Мы потому седыми рано стали,
Что сыновья к нам не пришли с войны.
…Лейтенант Дмитрий Глущенко умирал долго, мучительно, трудно. Санитарочка Лида, существо юное, нежное и чувствительное, заботливо поправляла на нем сползавшее одеяло, прикладывала сухую прохладную ладошку к его горячему влажному лбу, носиком чайника осторожно раздвигала потрескавшиеся, запекшиеся, искусанные губы лейтенанта и впускала в рот струйку живительной влаги. Наклонялась к самому лицу, тревожно вглядывалась в подрагивающие ресницы закрытых глаз, легонько дула на них и, когда они натужно поднимались, открывая светлеющие от муки расширенные зрачки раненого, Лида всматривалась в них с такой обжигающей страстью помочь, оживить, вызвать силы жизни, что ее васильково-синие глаза заплывали и туманились от слез. И когда дрожащие ресницы снова бессильно смыкались, а истерзанные губы невнятно шелестели шматками сорванной кожи, Лида садилась на прикроватную табуреточку и беззвучно плакала.
Самое мучительное было в том, что лейтенант почти все время был в сознании.
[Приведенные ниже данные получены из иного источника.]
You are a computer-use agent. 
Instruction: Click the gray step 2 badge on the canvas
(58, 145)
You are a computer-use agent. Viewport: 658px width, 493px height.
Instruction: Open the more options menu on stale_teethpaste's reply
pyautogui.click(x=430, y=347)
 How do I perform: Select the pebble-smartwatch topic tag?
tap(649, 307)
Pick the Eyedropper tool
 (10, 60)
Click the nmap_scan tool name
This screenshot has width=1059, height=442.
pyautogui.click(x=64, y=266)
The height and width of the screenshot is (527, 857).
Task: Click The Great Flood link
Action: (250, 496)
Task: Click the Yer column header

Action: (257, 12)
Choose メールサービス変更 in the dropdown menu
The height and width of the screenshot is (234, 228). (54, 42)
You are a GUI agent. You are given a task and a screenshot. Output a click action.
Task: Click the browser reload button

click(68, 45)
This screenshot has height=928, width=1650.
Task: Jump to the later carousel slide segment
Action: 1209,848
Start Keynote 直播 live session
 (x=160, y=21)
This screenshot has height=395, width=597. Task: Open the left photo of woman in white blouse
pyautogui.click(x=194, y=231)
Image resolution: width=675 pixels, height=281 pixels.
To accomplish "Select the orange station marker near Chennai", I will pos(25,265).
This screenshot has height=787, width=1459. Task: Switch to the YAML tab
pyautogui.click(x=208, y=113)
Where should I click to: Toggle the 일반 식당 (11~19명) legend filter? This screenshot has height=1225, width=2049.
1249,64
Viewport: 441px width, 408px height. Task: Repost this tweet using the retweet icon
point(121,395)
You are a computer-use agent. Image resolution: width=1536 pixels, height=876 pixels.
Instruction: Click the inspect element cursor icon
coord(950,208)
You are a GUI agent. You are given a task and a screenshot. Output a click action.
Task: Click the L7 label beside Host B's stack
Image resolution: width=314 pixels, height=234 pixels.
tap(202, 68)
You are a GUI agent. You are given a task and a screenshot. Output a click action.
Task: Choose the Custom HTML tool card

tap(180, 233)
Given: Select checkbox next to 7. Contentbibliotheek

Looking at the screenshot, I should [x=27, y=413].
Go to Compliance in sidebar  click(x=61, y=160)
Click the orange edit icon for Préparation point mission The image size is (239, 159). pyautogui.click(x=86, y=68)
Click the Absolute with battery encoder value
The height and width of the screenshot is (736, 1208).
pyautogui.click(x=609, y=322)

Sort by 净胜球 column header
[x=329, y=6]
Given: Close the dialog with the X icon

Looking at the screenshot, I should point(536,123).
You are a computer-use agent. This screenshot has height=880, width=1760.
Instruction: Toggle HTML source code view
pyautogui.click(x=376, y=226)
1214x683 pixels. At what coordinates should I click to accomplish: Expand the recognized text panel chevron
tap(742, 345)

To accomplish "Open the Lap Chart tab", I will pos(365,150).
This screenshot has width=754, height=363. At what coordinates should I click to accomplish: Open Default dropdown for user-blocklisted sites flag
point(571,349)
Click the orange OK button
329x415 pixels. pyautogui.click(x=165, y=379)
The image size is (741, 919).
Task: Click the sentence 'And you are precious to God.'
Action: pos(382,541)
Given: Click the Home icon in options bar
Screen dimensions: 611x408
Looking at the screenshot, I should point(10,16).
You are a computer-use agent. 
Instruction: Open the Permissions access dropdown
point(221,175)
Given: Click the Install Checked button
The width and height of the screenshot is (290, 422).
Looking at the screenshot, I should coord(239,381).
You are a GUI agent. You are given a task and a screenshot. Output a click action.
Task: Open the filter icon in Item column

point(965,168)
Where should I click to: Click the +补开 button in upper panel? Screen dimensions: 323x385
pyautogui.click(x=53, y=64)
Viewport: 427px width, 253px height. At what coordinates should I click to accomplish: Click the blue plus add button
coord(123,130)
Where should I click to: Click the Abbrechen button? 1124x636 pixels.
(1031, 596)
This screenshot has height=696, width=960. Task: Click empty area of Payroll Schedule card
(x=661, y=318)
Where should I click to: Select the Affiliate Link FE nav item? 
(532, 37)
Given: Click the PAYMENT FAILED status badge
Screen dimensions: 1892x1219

Но состояние это было каким-то нереальным. Ясное понимание своей обреченности не вызывало ни сопротивления, ни страха. Свирепые приливы боли накатывали черно-красной удушающей волной, на какое-то время отключали сознание, потом из этой вязкой тьмы сначала тускло, затем все ярче и реальнее разгорались картины пережитого.
Странно и удивительно было то, что подробнее и натуральнее всего вспыхивали эпизоды из раннего детства. То виделось, как он, заливаясь слезами и по-детски бранясь, бегает босыми ногами по непролазным жалящим зарослям будяков, выискивая и выгоняя глупо-хитрющих, притаившихся индюшат; спешит пригнать их домой, пока сине-свинцовая грозная и грохочущая стена летнего ливня, закрывая окаем, движется на притихший над речкой маленький хуторок.
То вдруг он видит себя таким же босоногим худеньким мальчишкой и тоже зареванным, испуганным, а страхе тянущим улыбающуюся спокойную маму с огорода, сквозь всхлипы повторяя: «Скорей, скорей, а то дождь находит, молния тебя убить может».